A poem containing a torrent of swear words which sparked outrage 25 years ago is being broadcast on Radio 4.
Dramatist Tony Harrison penned V in 1985, after discovering that football hooligans had desecrated his parents' gravestones with obscene graffiti.
Channel 4 was criticised when it broadcast a film version, directed by Richard Eyre, in 1987.
Tony Harrison, author of V
Now BBC Radio 4 is broadcasting a new recording, made by the poet on location in Leeds and in a studio.
The 30-minute poem will air next month, following an introductory feature by the author and poet Blake Morrison.
Tony Phillips, Radio 4's arts commissioning editor, said V, which was written during the 1984-85 miners strike and tackles subjects such as racial and religious conflict, was a "seminal work" which had made an "impact on society".
"V did cause a little bit of a flurry of activity in the 1980s when it first went out," he said.
"We'll find a way to put it on air without compromising Harrison's poem at all. We'll have lots of signposting. Yes, it will present us with some challenges but I'm sure we'll be able to overcome them."
He added: "One of the interesting and most powerful things about the poem for me... is that the area where the graveyard was, where his parents are buried, is the Beeston area of Leeds.
"That area was also the area... where one of the 7/7 bombers is from.
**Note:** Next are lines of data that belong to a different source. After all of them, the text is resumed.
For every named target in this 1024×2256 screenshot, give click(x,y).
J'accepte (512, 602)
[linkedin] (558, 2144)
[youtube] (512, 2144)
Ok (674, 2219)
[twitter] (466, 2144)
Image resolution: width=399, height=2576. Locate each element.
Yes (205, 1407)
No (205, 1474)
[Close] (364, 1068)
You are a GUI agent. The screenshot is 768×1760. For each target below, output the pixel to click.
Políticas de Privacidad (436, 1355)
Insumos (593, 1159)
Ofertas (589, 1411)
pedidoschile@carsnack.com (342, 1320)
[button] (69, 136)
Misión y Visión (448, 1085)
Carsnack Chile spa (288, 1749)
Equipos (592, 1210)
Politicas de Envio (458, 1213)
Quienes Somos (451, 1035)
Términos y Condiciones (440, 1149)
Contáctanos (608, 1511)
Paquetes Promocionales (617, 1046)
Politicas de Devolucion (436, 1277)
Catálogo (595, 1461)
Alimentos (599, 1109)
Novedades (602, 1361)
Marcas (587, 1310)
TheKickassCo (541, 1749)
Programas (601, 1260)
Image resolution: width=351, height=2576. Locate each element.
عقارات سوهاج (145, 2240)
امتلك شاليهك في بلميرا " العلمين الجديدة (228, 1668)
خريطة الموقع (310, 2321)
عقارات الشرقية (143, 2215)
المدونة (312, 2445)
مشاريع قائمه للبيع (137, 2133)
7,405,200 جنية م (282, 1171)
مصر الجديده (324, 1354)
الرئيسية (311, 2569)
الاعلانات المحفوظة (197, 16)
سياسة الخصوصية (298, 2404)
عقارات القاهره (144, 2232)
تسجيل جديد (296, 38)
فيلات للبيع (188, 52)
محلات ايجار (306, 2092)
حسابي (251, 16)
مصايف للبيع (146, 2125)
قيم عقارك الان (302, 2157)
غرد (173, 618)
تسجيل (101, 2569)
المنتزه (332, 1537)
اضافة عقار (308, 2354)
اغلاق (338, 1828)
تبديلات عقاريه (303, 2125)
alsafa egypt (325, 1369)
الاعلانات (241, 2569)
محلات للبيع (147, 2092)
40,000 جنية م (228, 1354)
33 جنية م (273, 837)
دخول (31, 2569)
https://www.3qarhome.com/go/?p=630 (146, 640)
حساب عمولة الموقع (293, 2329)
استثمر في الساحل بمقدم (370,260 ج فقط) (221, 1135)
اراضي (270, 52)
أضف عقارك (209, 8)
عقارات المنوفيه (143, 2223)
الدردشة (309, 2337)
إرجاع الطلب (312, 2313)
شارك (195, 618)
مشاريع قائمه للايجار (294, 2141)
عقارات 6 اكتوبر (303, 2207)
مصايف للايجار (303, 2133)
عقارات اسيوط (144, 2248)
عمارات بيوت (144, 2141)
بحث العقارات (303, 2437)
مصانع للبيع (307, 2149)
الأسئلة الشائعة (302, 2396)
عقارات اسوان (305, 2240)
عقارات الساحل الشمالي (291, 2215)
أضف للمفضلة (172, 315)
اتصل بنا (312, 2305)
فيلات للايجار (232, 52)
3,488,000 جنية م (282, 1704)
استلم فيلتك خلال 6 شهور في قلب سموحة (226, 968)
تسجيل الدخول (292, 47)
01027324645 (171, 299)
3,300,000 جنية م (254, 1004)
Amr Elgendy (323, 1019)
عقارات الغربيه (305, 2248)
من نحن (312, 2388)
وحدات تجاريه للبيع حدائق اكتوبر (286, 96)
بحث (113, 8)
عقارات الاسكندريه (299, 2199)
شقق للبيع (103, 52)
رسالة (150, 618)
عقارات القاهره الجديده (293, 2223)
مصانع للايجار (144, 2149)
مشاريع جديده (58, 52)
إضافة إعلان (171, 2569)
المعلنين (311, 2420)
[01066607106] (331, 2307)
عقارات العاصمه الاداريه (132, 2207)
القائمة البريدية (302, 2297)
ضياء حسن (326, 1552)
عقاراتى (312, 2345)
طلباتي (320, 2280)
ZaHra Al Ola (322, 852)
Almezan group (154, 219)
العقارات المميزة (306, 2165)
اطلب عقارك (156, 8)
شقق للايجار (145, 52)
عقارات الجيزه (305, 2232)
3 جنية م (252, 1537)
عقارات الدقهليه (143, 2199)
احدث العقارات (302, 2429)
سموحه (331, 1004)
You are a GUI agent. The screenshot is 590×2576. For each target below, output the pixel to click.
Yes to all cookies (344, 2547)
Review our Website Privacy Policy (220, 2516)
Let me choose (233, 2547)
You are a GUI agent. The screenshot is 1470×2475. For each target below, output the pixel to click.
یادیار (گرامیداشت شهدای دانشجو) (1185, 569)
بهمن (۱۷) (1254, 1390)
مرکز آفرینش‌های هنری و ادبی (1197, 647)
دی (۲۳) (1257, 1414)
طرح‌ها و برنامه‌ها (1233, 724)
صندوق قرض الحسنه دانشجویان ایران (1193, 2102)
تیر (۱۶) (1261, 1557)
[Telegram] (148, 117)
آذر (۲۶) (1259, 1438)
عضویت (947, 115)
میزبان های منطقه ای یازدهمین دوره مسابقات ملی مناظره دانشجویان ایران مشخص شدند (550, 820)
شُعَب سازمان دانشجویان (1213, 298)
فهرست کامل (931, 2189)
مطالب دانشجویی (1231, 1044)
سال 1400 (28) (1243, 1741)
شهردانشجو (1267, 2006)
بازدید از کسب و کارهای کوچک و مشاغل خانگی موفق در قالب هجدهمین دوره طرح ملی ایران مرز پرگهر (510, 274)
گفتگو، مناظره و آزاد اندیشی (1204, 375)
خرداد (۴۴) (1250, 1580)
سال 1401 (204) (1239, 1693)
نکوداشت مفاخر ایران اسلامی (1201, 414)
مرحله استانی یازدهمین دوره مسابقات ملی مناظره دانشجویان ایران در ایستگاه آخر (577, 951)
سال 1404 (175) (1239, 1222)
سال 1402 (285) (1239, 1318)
So it just strikes me as a really poignant and potentially really interesting revisit of this poem, knowing that one of the 7/7 bombers at that stage would have been a very young child."
He added: "It's a very interesting time to take Harrison back... Ultimately we will allow the poem itself to speak 25 years or so on."
He said of the swear words: "It's very important that, as much as we can, we air the poem as Harrison wrote it... There will be many, many warnings and explanations and it will be late at night."